Sometimes, however, these foreign words slip out, so here’s a list of some common terms and what they represent:

CMYK: CMYK = Cyan, Magenta, Yellow, Key (Black), is used for printing purposes.

RGB: RGB = Red, Green, and Blue is used for digital purposes.

Kerning: The adjustment of space between two characters. The primary goal is to have proportional spacing between each letter. Set too close, the words became hard to read; set too far apart and the words appear disconnected. 

Tracking: Is the adjustment of spacing between the entire This will change the space equally between each letter.

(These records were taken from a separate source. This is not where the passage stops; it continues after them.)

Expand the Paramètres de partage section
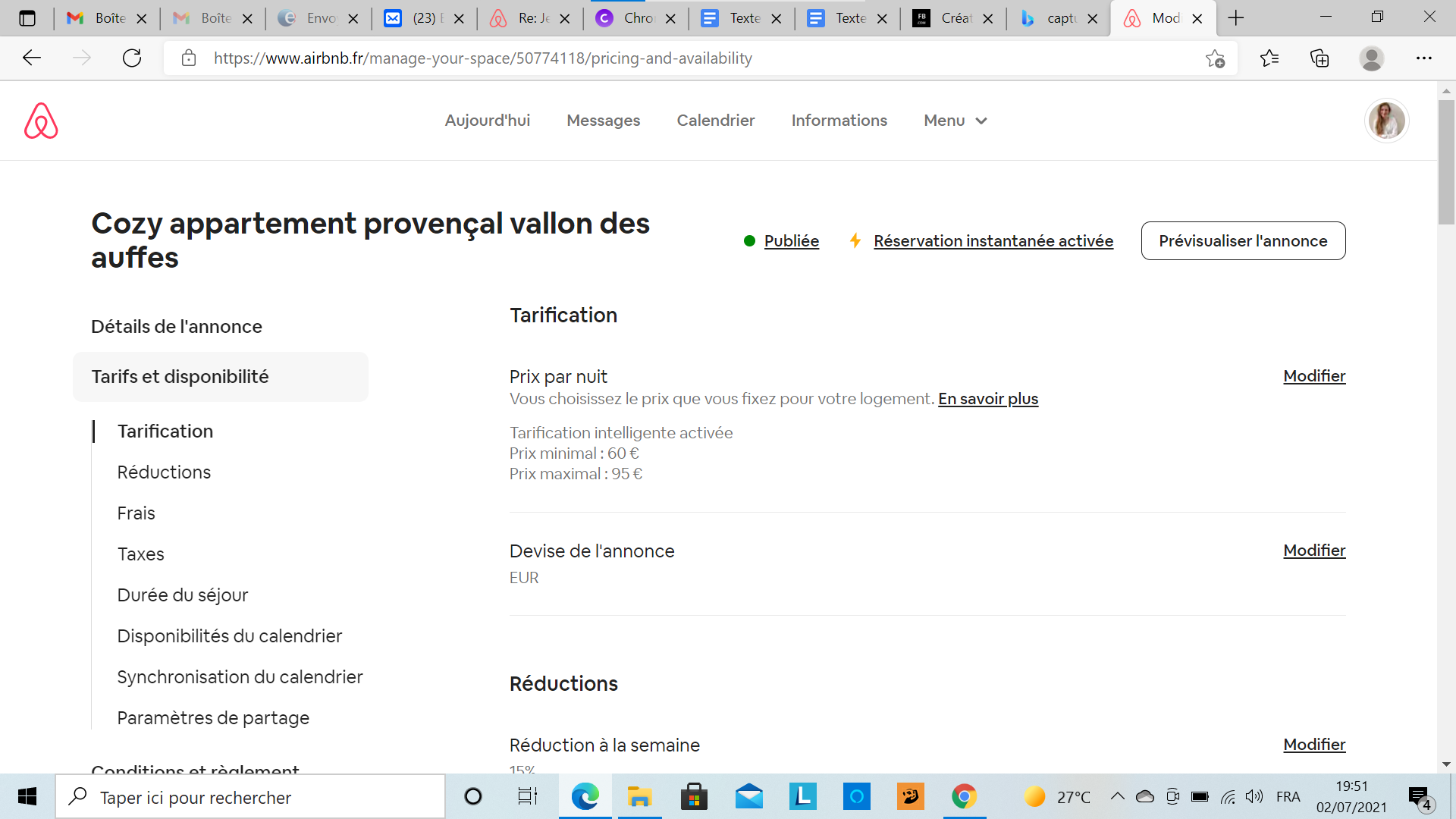 [x=213, y=718]
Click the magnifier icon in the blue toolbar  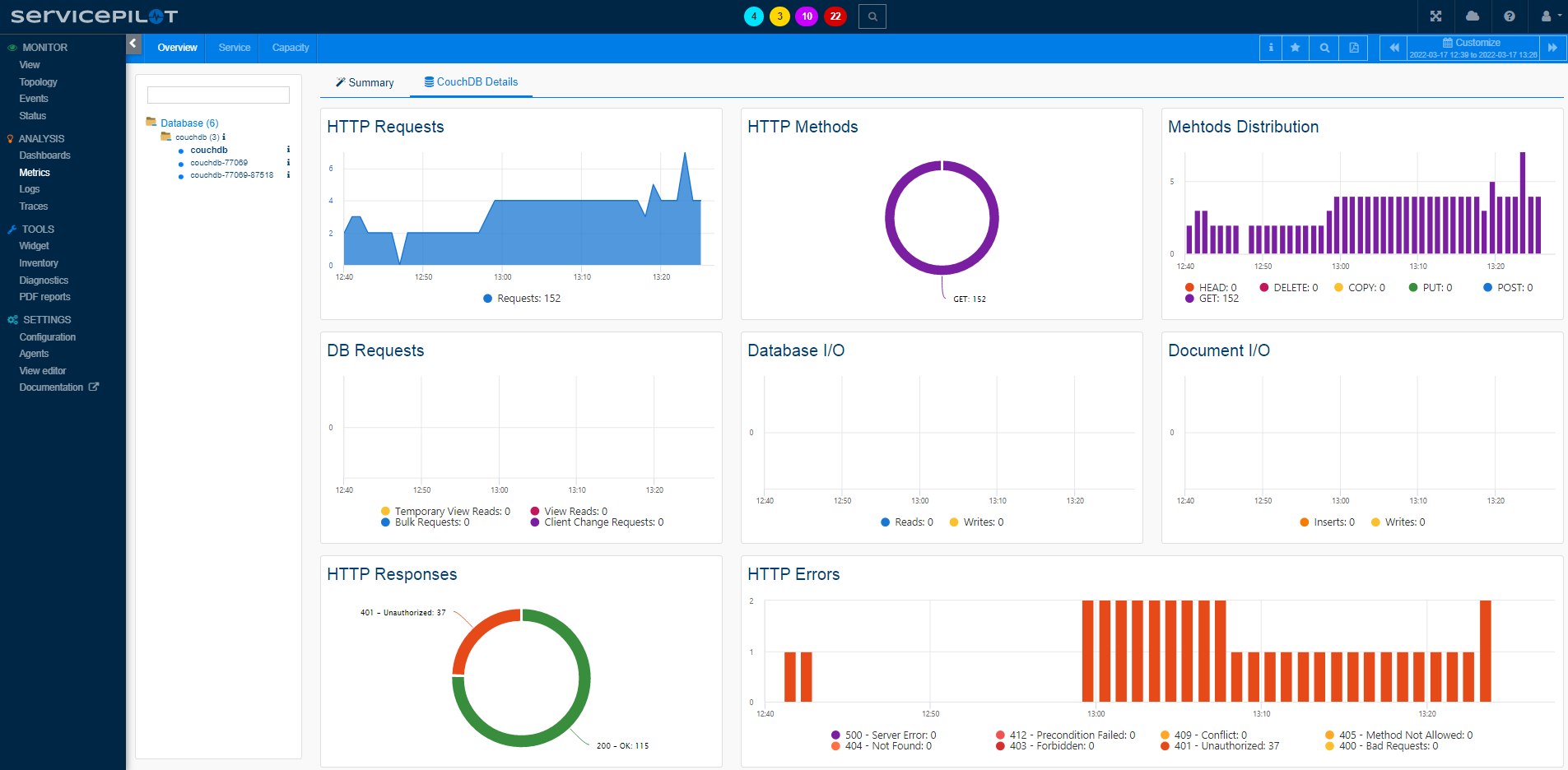pyautogui.click(x=1324, y=48)

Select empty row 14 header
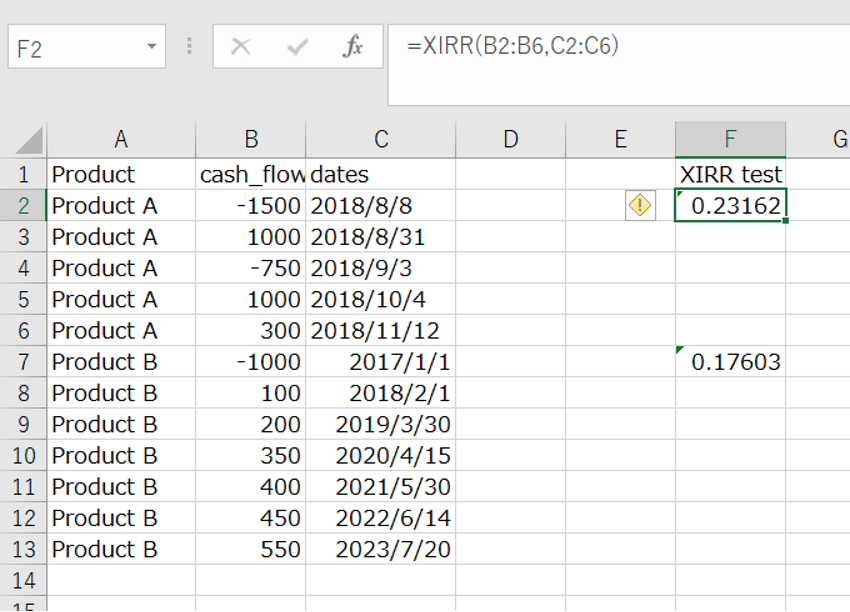pyautogui.click(x=22, y=580)
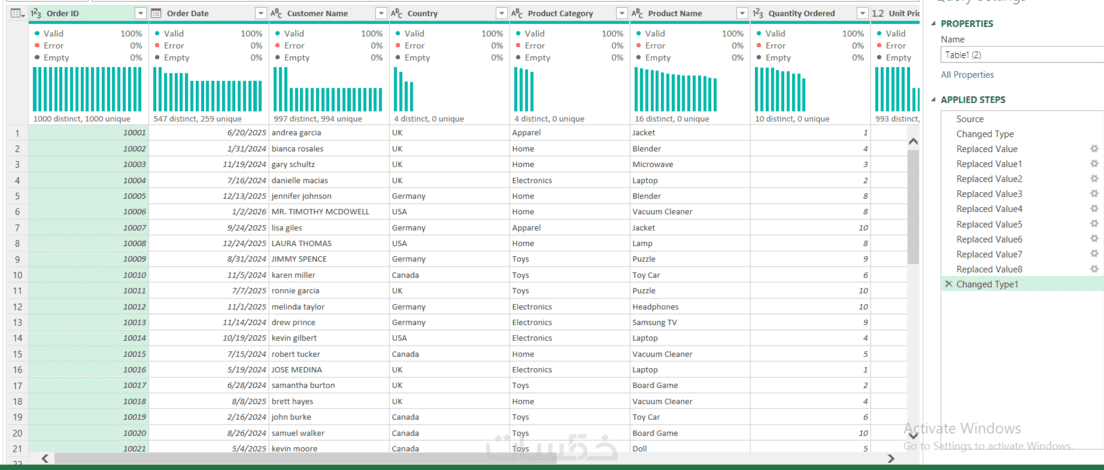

Leading: The space between vertical lines of type. Too tight leading will make the type overlap, making it hard to read. Too loose will make the type appear as if disjointed.

Widows and Orphans: 

  • Widow: A single, lonely word that is left stranded at the end of a paragraph or column. The problem: widows leave too much white space between paragraphs or at the bottom of a page.
  • Orphan: The last line of text or a word that doesn’t fit in the current column of text, making the line flow to the beginning of the next column. The problem: This creates bad alignment and disrupts the flow.

Hyphen (-): 
This is used for compound words. No spacing is used between the words and hyphen.

En Dash (–): Is used to represent a span or range of number, dates, or time. En dash has no spacing whatsoever.

Em Dash (—): A form of punctuation mark. It can take place of commas, parentheses, or colons. The em dash is typically used without spacing on either side.